“Per poter essere forte devi diventare un artista della parola.
Perché la forza dell’uomo é nella lingua,
e la parola é più potente di ogni arma”.
Phtaotep, “Ammaestramenti”
(V Dinastia, 4250 avanti Cristo)
Questo “ammaestramento” é stato ben compreso, circa 6.500 anni dopo Phtaotep, da mio padre che, pur non appartenendo alla V Dinastia, mi ha spinto fin dall’infanzia ad approfondire la conoscenza della “parola”. Aveva evidentemente già provato sulla sua pelle di operaio bergamasco con licenza elementare, inserito in una società ben lontana dai diritti che i lavoratori conquisteranno solo nei primi anni settanta, che il possesso del “sapere” era determinante nella conquista dei ruoli sociali e soprattutto per sviluppare quella capacità critica che consente di fare le proprie scelte senza condizionamenti ideologici.

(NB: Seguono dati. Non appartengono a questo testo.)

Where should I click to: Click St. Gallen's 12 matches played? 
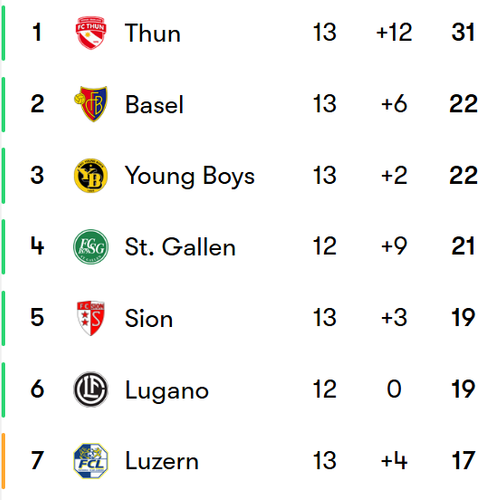click(x=325, y=246)
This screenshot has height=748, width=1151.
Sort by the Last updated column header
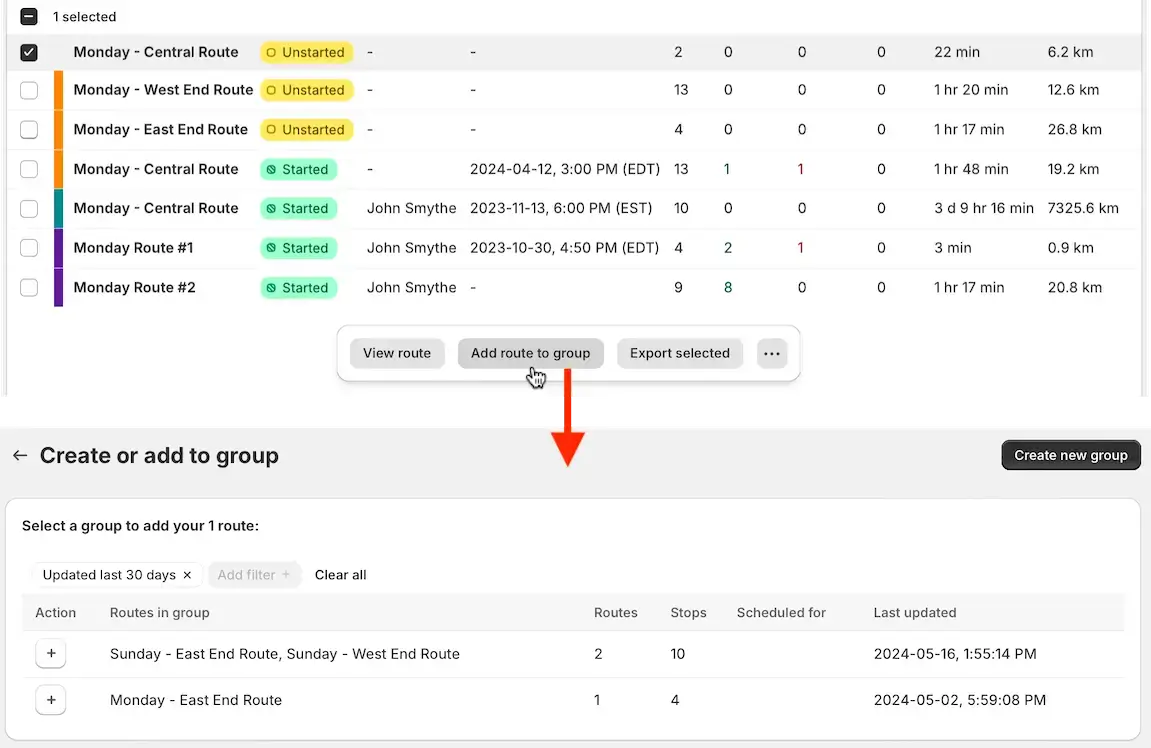[914, 612]
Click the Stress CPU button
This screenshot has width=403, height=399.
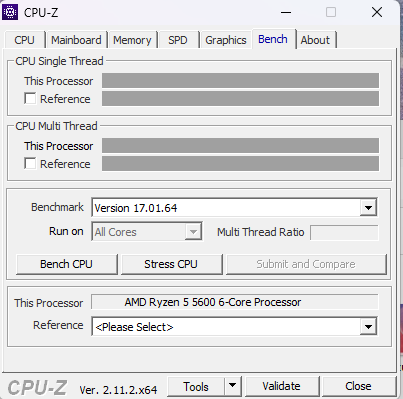pos(171,264)

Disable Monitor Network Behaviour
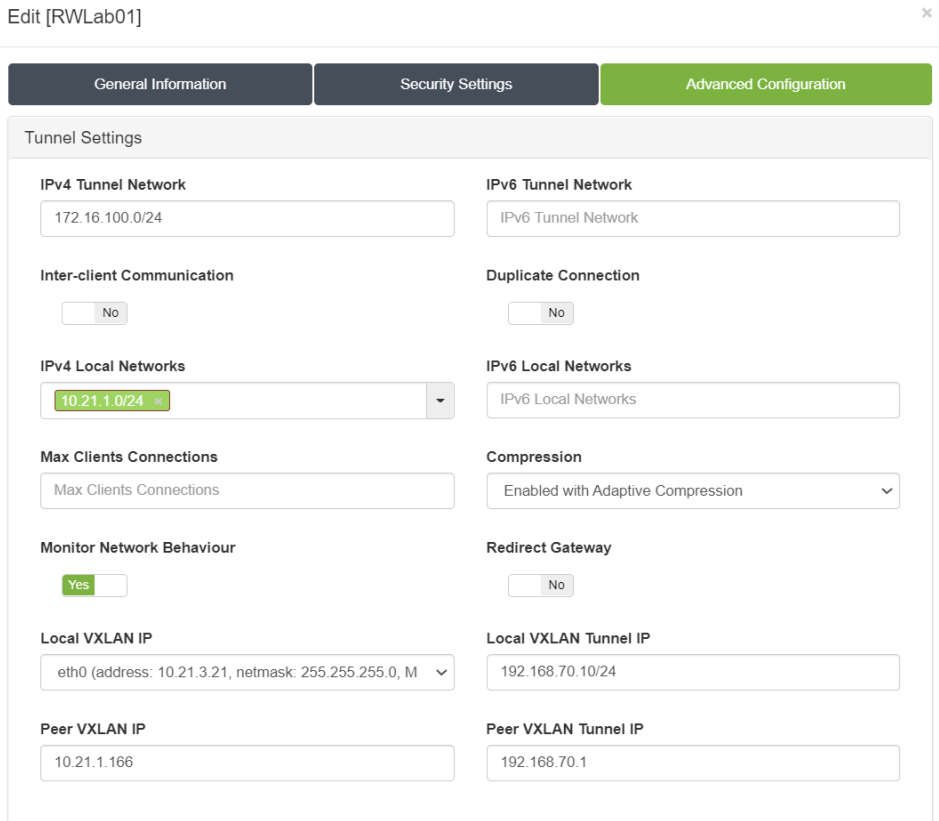click(94, 585)
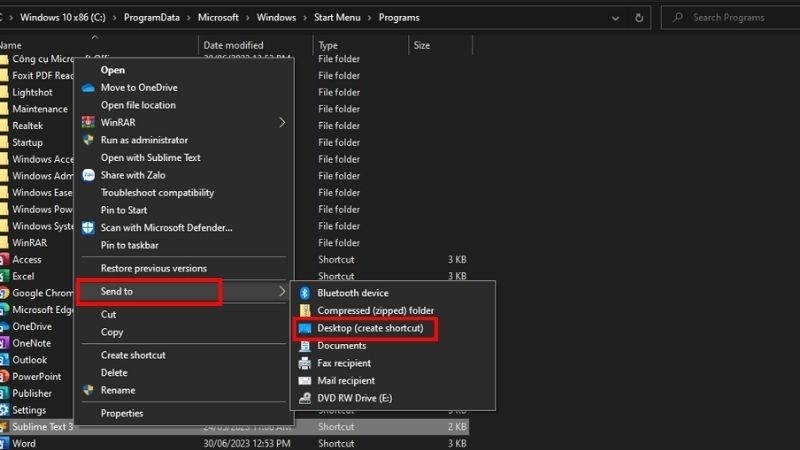Open Properties from the context menu
This screenshot has width=800, height=450.
coord(122,413)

Oggi che, con l’enorme sviluppo delle comunicazioni, tutti si rendono conto di quello che significa “potere dell’informazione”, esistono ancora anche nel nostro Paese settori professionali quasi totalmente privi di conoscenza su argomenti di importanza vitale (e non solo metaforicamente!).
Quella che viene definita “forbice culturale”, cioé la diversa velocità di crescita della cultura e della tecnologia, é un fatto molto pericoloso: questo secolo ha creato un’enorme quantità di tecnologie, che si sono diffuse senza che vi sia stata una parallela crescita culturale per gestirle in modo adeguato.

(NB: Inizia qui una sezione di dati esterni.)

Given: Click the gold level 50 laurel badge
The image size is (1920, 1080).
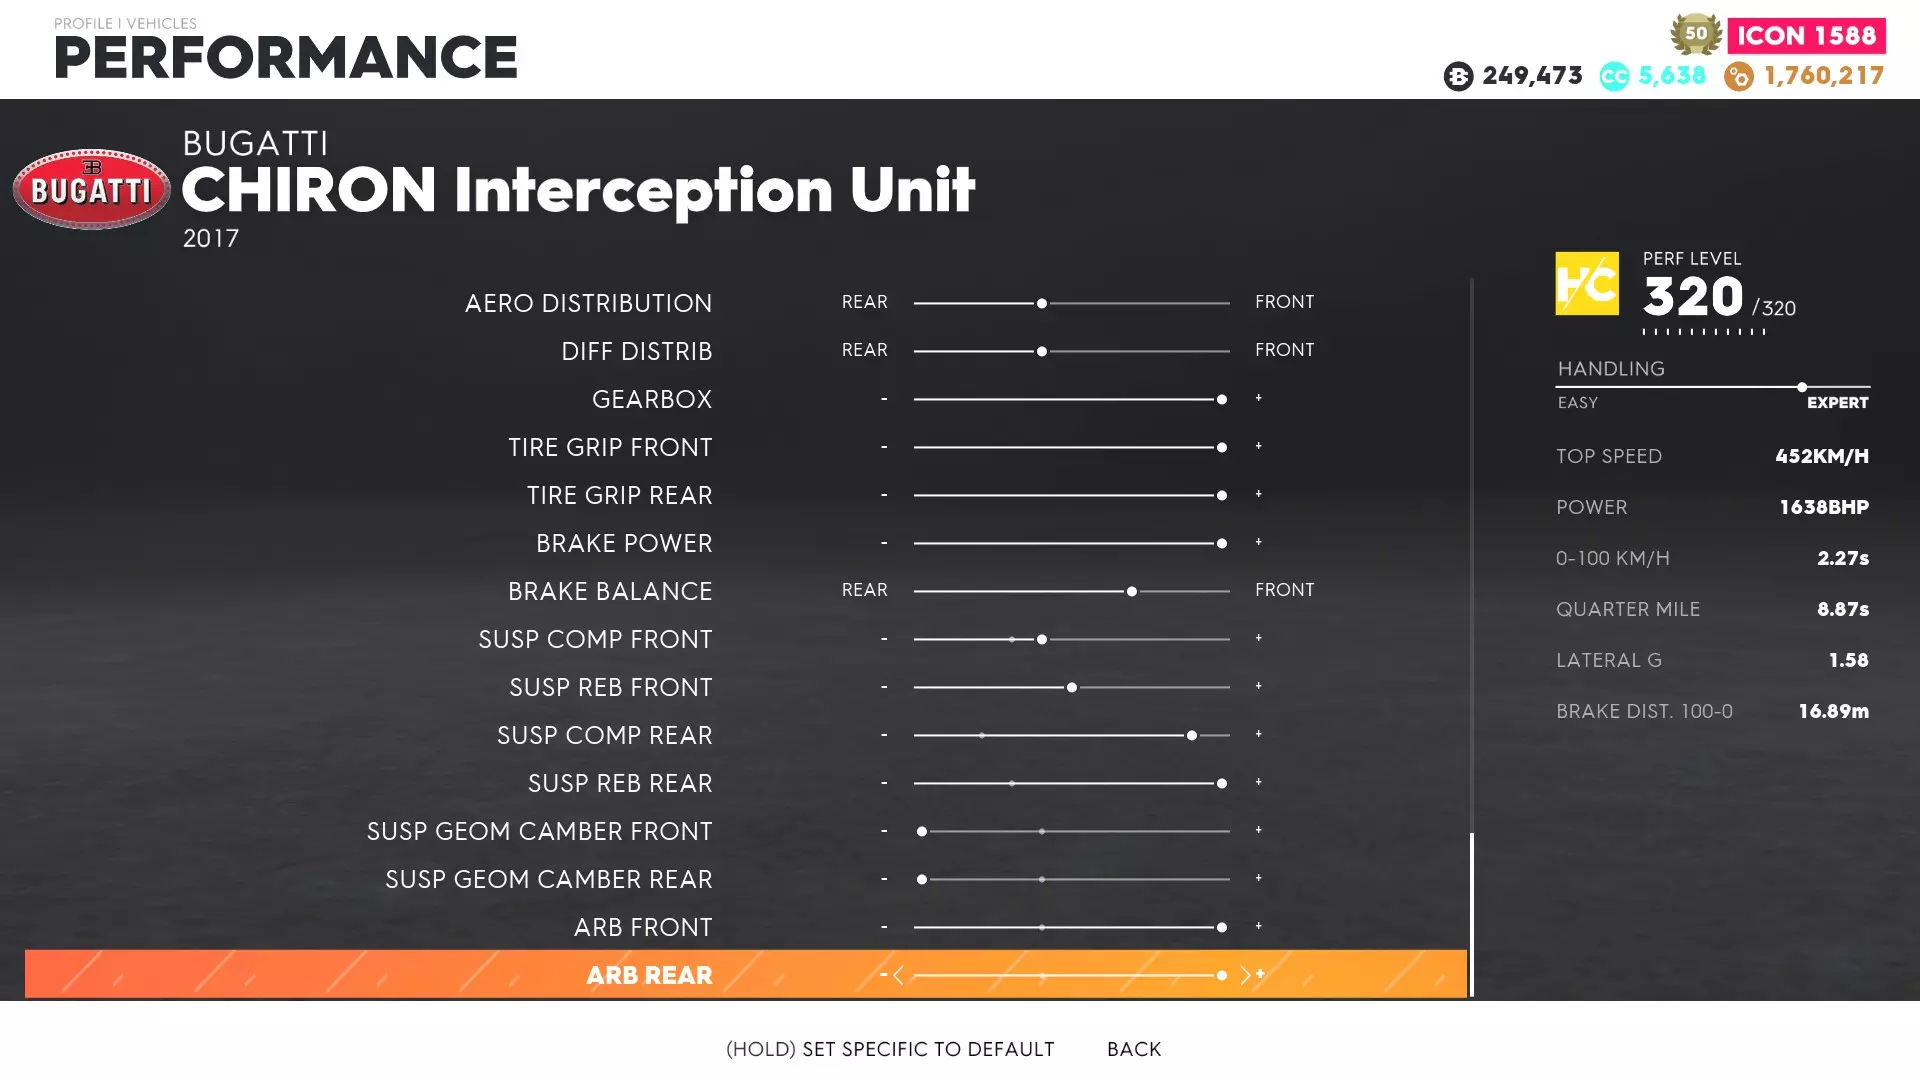Looking at the screenshot, I should click(1695, 34).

Il nostro settore non é esente da questa malattia; in questi ultimi anni ho tenuto corsi di formazione e aggiornamento professionale a cui hanno partecipato diverse centinaia di utilizzatori che lavorano sia in aziende artigiane, sia in industrie prestigiose. E’ stato sorprendente constatare che, a fronte di una capacità pratica eccezionale (che consente all’industria italiana di mantenere un ruolo di primo piano a livello internazionale), nel 90% dei casi la conoscenza delle prestazioni tecniche e ambientali dei prodotti e delle attrezzature impiegate nel lavaggio é bassissimo.
I simboli e le frasi di rischio delle etichette non vengono riconosciute, le schede di sicurezza non vengono comprese (complice anche un linguaggio indecifrabile), le principali caratteristiche di sicurezza delle macchine vengono ignorate (fidandosi, a torto, della presenza della marcatura CE): mancano insomma del tutto gli elementi che consentono di distinguere la pericolosità (e la qualità) dei prodotti impiegati.
Hanno così buon gioco quei “venditori di fumo” che, per continuare a fornire i loro pessimi prodotti, hanno tutto l’interesse ad avere clienti poco informati, giocando anche con la salute di chi lavora.
Per difendersi e per poter scegliere in modo razionale, bisogna conoscere gli elementi principali dei prodotti e degli impianti utilizzati e questo manuale tenta di colmare una lacuna in un settore in cui si sono sempre dati molti “consigli per gli acquisti” e poche informazioni.
Ho voluto approfondire in modo particolare gli aspetti legati alla sicurezza e all’ambiente, anche se il lavaggio non é un’operazione particolarmente rischiosa. Ritengo però che la questione ambientale sarà cruciale nel prossimo millennio, in quanto stiamo lasciando un’eredità pesante ai nostri figli, fatta da un mondo sovraffollato di abitanti e sempre più inquinato. Per evitare di cadere nella trappola dei profeti dei “prodotti ecologici” (finti ambientalisti mossi da motivazioni puramente commerciali), é necessario saper distinguere i diversi “segnali di pericolosità” e imparare a conoscere gli elementi essenziali che contraddistinguono i prodotti e le macchine. Bisogna soprattutto comprendere che esiste una profonda differenza tra prodotti pericolosi e “prodotti usati pericolosamente” (la sabbia, di per sé innocua, sparata da una sabbiatrice può provocare la silicosi ai lavoratori non protetti), come anche tra puzza e nocività (l’ossido di carbonio, inodore, é mortale, mentre l’innocuo mercaptano viene appositamente aggiunto al gas di città per far sentire a tutti, grazie al suo odore pungente, eventuali fughe).
Questo manuale é rivolto agli imprenditori che conoscono il valore dei loro dipendenti, agli operatori della prevenzione e ai consulenti che sanno quanto é difficile spiegare che il vincolo “oppressivo” delle leggi può essere trasformato in opportunità, ma soprattutto agli utilizzatori che riescono ad usare così bene ciò che non conoscono. Perché una società industriale non é fatta solo di macchine e prodotti: deve esserci soprattutto cultura e informazione diffusa, affinché abbiano sempre maggior peso i valori ecologici, etici, comportamentali e giuridici, che ci consentono di capire quando é il momento di invertire la rotta.